Fin dall’inizio, l’offerta della piattaforma includeva opere che utilizzavano una firma “hash” casuale (codice alfanumerico univoco che serve come un indirizzo online per un determinato asset), generata nel momento in cui un NFT viene aggiunto alla blockchain.

E per dare una misura di come può arrivare a funzionare tutto il concept, basti pensare che ci sono collezioni in cui l’opera generata randomicamente viene effettuata proprio al momento dell’acquisto, lasciando l’acquirente senza sapere quale sia l’opera che si ritroverà tra le mani.

Le prospettive dell’arte NFT

Se l’arte generativa in quanto tale differisce, come detto, dalle collezioni NFT più popolari, è anche vero che gli aspetti comuni non sono pochi. Del resto, uno dei più famosi lavori, Autoglyphs, è stato realizzato da Larva Labs, ovvero la società che sta dietro allo sviluppo della famosissima collezione CryptoPunks.

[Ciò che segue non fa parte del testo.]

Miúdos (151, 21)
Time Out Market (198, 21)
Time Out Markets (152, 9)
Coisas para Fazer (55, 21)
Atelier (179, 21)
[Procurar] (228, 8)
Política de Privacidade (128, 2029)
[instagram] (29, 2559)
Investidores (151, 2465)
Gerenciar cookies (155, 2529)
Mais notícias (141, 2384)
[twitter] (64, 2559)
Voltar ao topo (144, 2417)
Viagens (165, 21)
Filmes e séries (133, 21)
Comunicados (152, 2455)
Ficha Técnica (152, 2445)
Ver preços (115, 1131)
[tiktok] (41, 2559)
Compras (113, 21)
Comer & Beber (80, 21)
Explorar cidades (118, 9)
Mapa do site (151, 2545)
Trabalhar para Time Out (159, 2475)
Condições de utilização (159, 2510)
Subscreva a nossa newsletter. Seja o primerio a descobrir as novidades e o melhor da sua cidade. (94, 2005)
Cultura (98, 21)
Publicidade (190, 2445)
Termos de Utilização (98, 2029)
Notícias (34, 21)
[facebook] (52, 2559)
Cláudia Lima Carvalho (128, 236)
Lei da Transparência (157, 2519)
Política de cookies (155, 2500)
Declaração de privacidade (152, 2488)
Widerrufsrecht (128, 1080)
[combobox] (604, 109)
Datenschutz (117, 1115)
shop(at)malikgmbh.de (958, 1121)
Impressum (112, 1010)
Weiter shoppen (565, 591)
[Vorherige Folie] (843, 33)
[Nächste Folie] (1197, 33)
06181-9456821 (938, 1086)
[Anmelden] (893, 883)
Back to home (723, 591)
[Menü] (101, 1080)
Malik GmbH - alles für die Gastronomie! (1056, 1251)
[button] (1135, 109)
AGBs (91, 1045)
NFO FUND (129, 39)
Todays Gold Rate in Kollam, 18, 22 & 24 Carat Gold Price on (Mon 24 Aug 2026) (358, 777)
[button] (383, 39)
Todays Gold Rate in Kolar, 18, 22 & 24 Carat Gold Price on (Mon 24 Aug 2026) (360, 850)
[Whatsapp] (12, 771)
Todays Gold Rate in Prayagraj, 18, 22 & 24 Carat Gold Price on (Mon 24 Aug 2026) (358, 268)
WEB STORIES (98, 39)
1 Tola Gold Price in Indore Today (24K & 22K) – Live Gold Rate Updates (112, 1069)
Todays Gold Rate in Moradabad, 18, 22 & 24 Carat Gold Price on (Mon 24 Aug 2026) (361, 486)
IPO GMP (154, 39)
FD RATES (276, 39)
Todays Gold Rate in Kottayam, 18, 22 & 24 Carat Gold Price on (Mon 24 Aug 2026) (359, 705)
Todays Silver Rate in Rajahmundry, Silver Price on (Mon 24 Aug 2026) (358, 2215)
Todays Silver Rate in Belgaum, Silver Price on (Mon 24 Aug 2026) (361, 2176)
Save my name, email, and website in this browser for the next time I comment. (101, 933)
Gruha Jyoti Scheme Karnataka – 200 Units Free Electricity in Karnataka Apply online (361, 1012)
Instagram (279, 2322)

Questi “Autoglyphs” consistono in una collezione di 512 motivi in bianco e nero, sviluppati su Ethereum, e che sono riusciti a raggiungere un volume di vendite, ad oggi, di circa 40 milioni di dollari.

Oppure, ancora, hanno aqcuisito una certa notorietà i meccanismi di intelligenza artificiale per produrre immagini in movimento, strutturate basate su fotografie. E che quindi trascendono i limiti degli stessi smart contract, aggiungendo un ulteriore layer di complessità, ma sempre nell’ambito dell’arte generativa.

Come tutti gli altri NFT, infine, anche vere e proprie opere d’arte possono essere acquistate sulla varietà di marketplace disponibili. Partendo dal più famoso OpenSea, passando per Nifty Gateway, fino alle piattaforme pià specializzate come la già citata Art Block o Brain Drops. Addirittura, l’ecosistema Tezos ha lanciato una propria piattaforma per il settore, chiamata Fxhash.

Per concludere, sebbene il mercato NFT abbia visto un calo drastico in volumi di vendita per tutto il 2022, questo continua ad essere un trampolino di lancio per artisti digitali, nonché una vetrina del tutto nuova per un genere di opere quasi completamente ignorato per 50 anni, e ora completamente rinnovato.